Pada Mei 2024 lalu, kenaikan UKT bahkan telah memicu gelombang protes dari para mahasiswa di sejumlah perguruan tinggi. Namun, riaknya segera mereda setelah rencana kenaikan UKT resmi dibatalkan oleh Menteri Pendidikan, Kebudayaan, Riset, dan Teknologi (Mendikbudristek) Nadiem Makariem (5/7/2024).
Keberadaan uang kuliah dalam mendukung pembiayaan sebuah perguruan tinggi memang kerap jadi jejak yang rumit. Kampus kerap berada pada situasi yang sulit, terutama dalam menyeimbangkan mutu pendidikan dengan akses yang lebih inklusif.
Baca juga: Hypereport: Tren Mencari Pasangan, Dari Aplikasi Daring Kembali Ke Kencan Luring
Wakil Rektor Bidang Resiliensi Sumberdaya dan Infrastruktur Institut Pertanian Bogor (IPB) Alim Setiawan Slamet mengatakan kenaikan UKT bakal menjadi persoalan yang akan terus terjadi jika dukungan dari pemerintah masih seperti saat ini.
“Kalau dilihat dari postur anggaran pendidikan yang 20 persen dari APBN itu dialokasikan semuanya ke Kemendikbudristek, itu tidak akan terjadi. Akan tetapi, alokasi untuk Kemendikbudristek kan hanya Rp98 triliun dari total sekitar Rp665 triliun,” ujar Alim kepada Hypeabis.id.
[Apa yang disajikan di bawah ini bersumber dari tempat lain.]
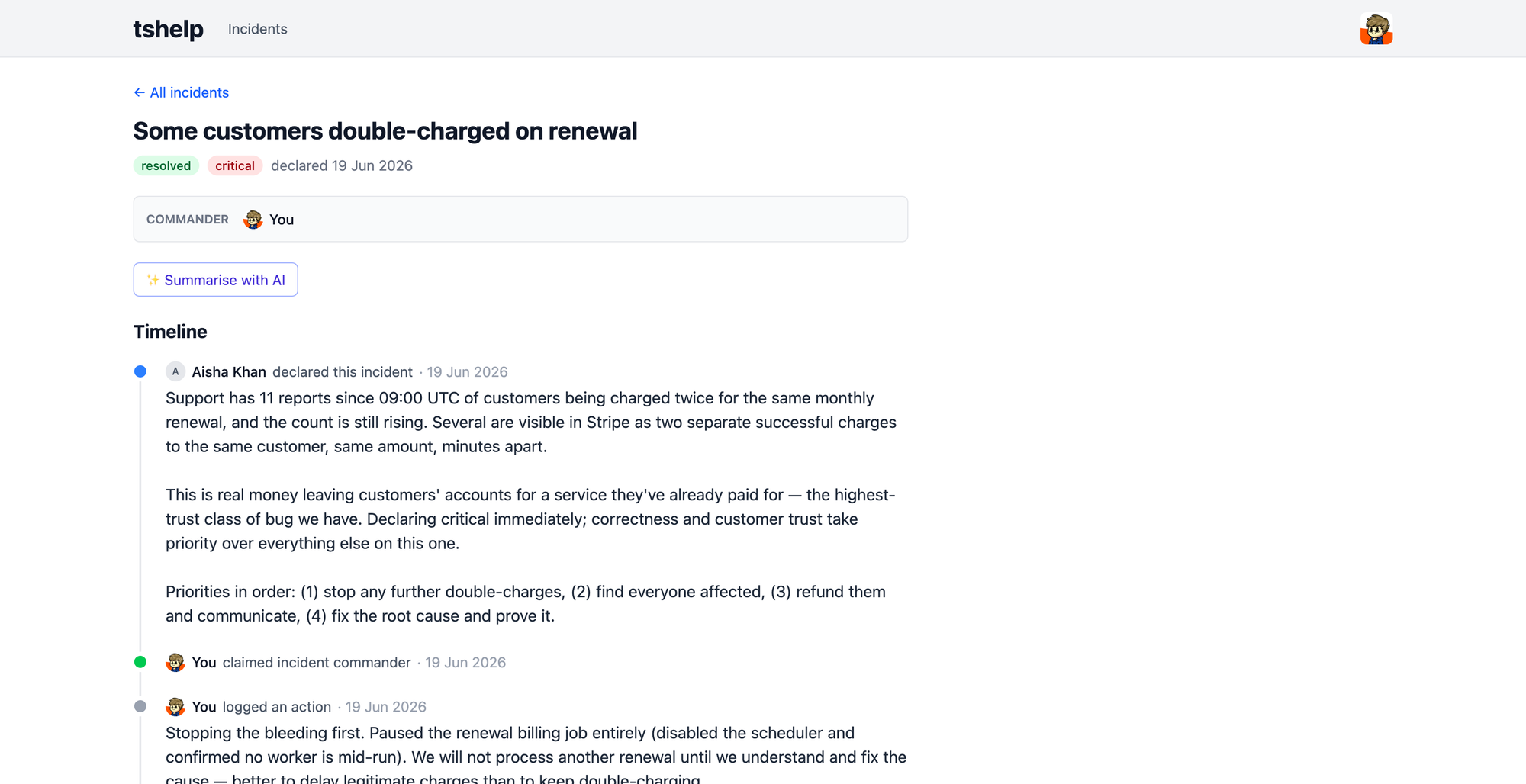Open Aisha Khan's name in timeline
This screenshot has height=784, width=1526.
[229, 371]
Padahal, setiap tahunnya kampus membutuhkan sumber modal yang cukup untuk menyelenggarakan pendidikan. Dari sisi infrastruktur dan fasilitas, kampus membutuhkan peralatan pembelajaran, perawatan gedung, bahan praktikum, dan sebagainya.
Di samping itu, ada tuntutan juga peningkatan kesejahteraan dari para tenaga pendidik, para pegawai, dan lainnya. Yang paling penting, kata Alim, kampus setiap tahunnya juga selalu mengejar mutu dari penyelenggaraan pendidikan tinggi.
Akibat hal tersebut, Alim menyebut kampus kini mesti lebih kreatif untuk mencari sumber-sumber pembiayaan selain dari UKT mahasiswa. Di IPB, sumber pembiayaan kampus bersumber dari tiga hal besar.
Pertama adalah UKT yang memiliki porsi 23 persen. Kedua adalah Dana dari pemerintah sebesar 30 persen. Ketiga adalah upaya kreatif universitas, seperti kerja sama, pemanfaatan aset, dan lainnya sebesar 47 persen.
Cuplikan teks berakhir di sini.